In MLIR, you have access to a set of pre-defined operations that you can extend with new dialects. Each dialect is a set of types or primitive functions and notations that you can add. These are generally defined in C++ or using the custom language .td like in Dialect/SCF/IR/SCFOps.td. Here is an example of LLZK circuit:

function.def @global_add(%a: !felt.type, %b: !felt.type) -> !felt.type {
%c = felt.add %a, %b
function.return %c : !felt.type
}

struct.def @Adder {
struct.field @sum : !felt.type {llzk.pub}

function.def @compute(%a: !felt.type, %b: !felt.type) -> !struct.type<@Adder> {
%self = struct.new : !struct.type<@Adder>
%sum = function.call @global_add(%a, %b) : (!felt.type, !felt.type) -> (!felt.type)
struct.writef %self[@sum] = %sum : !struct.type<@Adder>, !felt.type
function.return %self : !struct.type<@Adder>
}

function.def @constrain(%self: !struct.type<@Adder>, %a: !felt.type, %b: !felt.type) {
%sum = struct.readf %self[@sum] : !struct.type<@Adder>, !felt.type
%c = function.call @global_add(%a, %b) : (!felt.type, !felt.type) -> (!felt.type)
constrain.eq %sum, %c : !felt.type
function.return
}
}

The code is rather verbose, with type annotations on every line, but this is built as an intermediate language to be used for analyses or compilation to zero-knowledge constraints. The two main functions are:

  • compute that computes a witness for the circuit, given the inputs.
  • constrain that constrains the witness to the circuit specification.

For the constraints, we have access to a special operator:

constrain.eq %sum, %c : !felt.type

It checks that two values are equal and aborts the execution if they are not. The security property we will need to show is that the witness computed by the compute function is the only possible parameter self for the function constrain in order to execute it without aborting. This will ensure that our circuit correctly and safely represents the compute function acting as a specification and a way to generate the zero-knowledge witness.

Note

Zero-knowledge circuits are ultimately compiled down to a set of equations on polynomials using integers modulo pp a large prime number. This is why the main type appearing in the code is !felt.type, which is a type for integers modulo pp. This differs from most programming languages, where the main type is computed modulo 2322^{32} or 2642^{64}.

🔌 LLZK API

To parse LLZK code, we wrote an MLIR pass as part of the LLZK code base that we extend in this pull request. All the code is in C++. This is, in our experience, the simplest way to connect to the MLIR infrastructure, after trying a few other alternatives. That way, you get access to all of MLIR facilities, as most of the project is written in C++.
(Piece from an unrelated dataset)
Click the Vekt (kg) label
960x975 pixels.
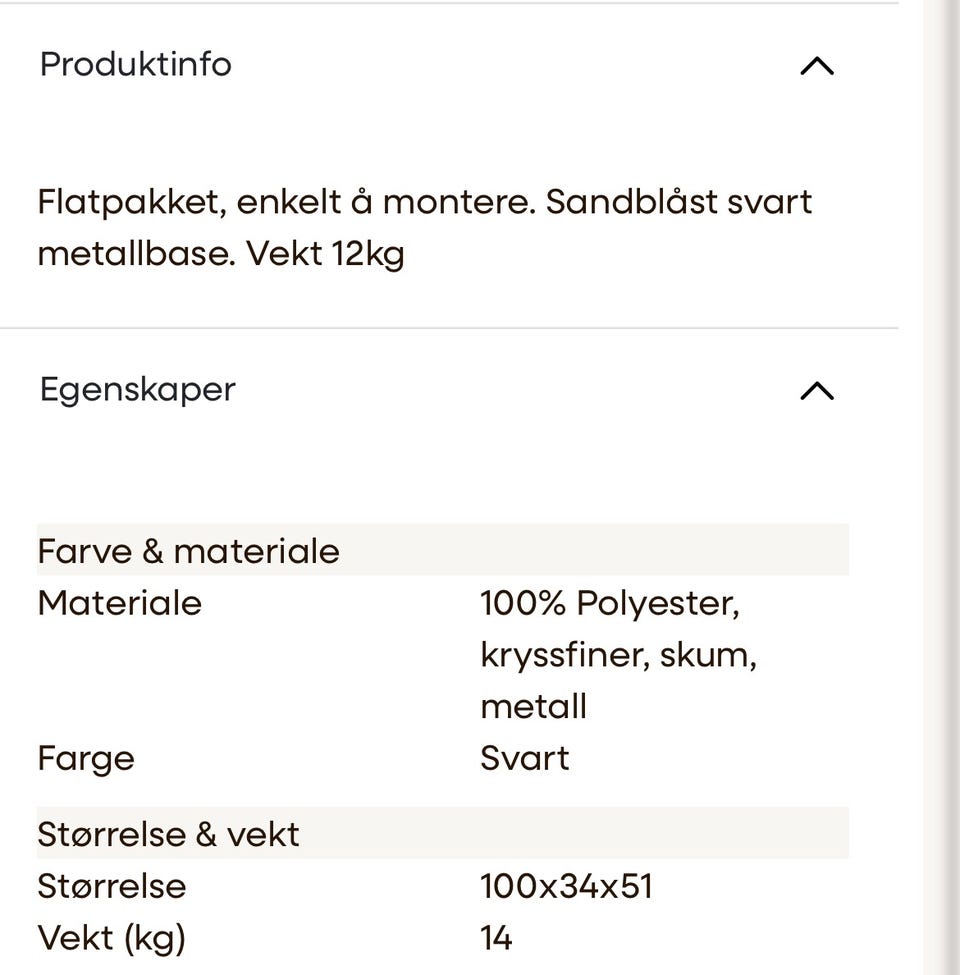(111, 938)
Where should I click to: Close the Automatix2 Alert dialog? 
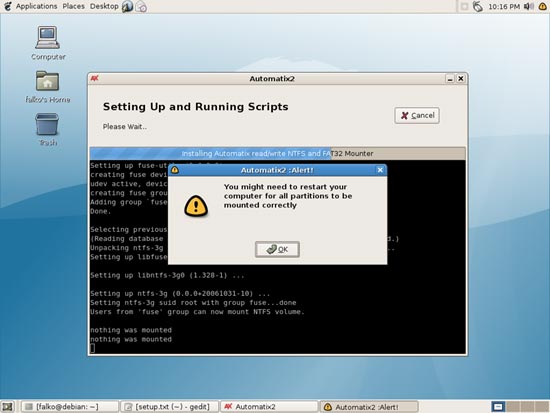click(380, 170)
We use the C++ primitives of MLIR to iterate over the whole syntax tree of a given LLZK file. Our translation works by directly pretty-printing the corresponding Rocq file on the standard output: we try not to do additional translation passes to keep the translation simple and predictable. Here is an example of the code where we parse and pretty-print the operations of LLZK (the functions that you can call on each line of the SSA form):

} else if (auto addFeltOp = dyn_cast<AddFeltOp>(operation)) {
llvm::outs() << "BinOp.add ";
printOperand(topLevelOperation, addFeltOp.getLhs());
llvm::outs() << " ";
printOperand(topLevelOperation, addFeltOp.getRhs());
} else if (auto subFeltOp = dyn_cast<SubFeltOp>(operation)) {
llvm::outs() << "BinOp.sub ";
printOperand(topLevelOperation, subFeltOp.getLhs());
llvm::outs() << " ";
printOperand(topLevelOperation, subFeltOp.getRhs());
} else if (auto mulFeltOp = dyn_cast<MulFeltOp>(operation)) {
// ...

We use a dynamic cast to check the type of the operation and print the corresponding Rocq code. There, the operations are either addition or subtraction. The payload differs for each of the operations, with two operands lhs and rhs that we retrieve with the methods getLhs and getRhs in this case. These felt operations are defined in the .td file llzk/Dialect/Felt/IR/Ops.td.

🐓 Rocq output

We obtain the following output in Rocq for the LLZK example above:

Definition global_add {p} `{Prime p} (arg_fun_0 : Felt.t) (arg_fun_1 : Felt.t) : M.t Felt.t :=
let var_0 : Felt.t := BinOp.add arg_fun_0 arg_fun_1 in
M.Pure var_0.

Module Adder.
Record t : Set := {
sum : Felt.t;
}.

Global Instance IsMapMop {ρ} `{Prime ρ} : MapMod t := {
map_mod α := {|
sum := map_mod α.(sum);
|};
}.

Definition constrain {p} `{Prime p} (arg_fun_0 : Adder.t) (arg_fun_1 : Felt.t) (arg_fun_2 : Felt.t) : M.t unit :=
let var_0 : Felt.t := arg_fun_0.(Adder.sum) in
let* var_1 : Felt.t := global_add arg_fun_1 arg_fun_2 in
let* _ : unit := M.AssertEqual var_0 var_1 in
M.Pure tt.

Definition compute {p} `{Prime p} (arg_fun_0 : Felt.t) (arg_fun_1 : Felt.t) : M.t Adder.t :=
let* var_self : Adder.t := M.CreateStruct in
let* var_0 : Felt.t := global_add arg_fun_0 arg_fun_1 in
let* _ : unit := M.FieldWrite var_self.(Adder.sum) var_0 in
M.Pure var_self.

This code should be fairly similar to the original LLZK code, with the addition of the M.t monad all the potential side effects. We add an implicit parameter p to all the functions for the prime number with which we are working for the modulo operation. The type-class instance IsMapMop is a helper that we generate to help with the proofs: it applies a modulo operation to all the integer fields of a data structure.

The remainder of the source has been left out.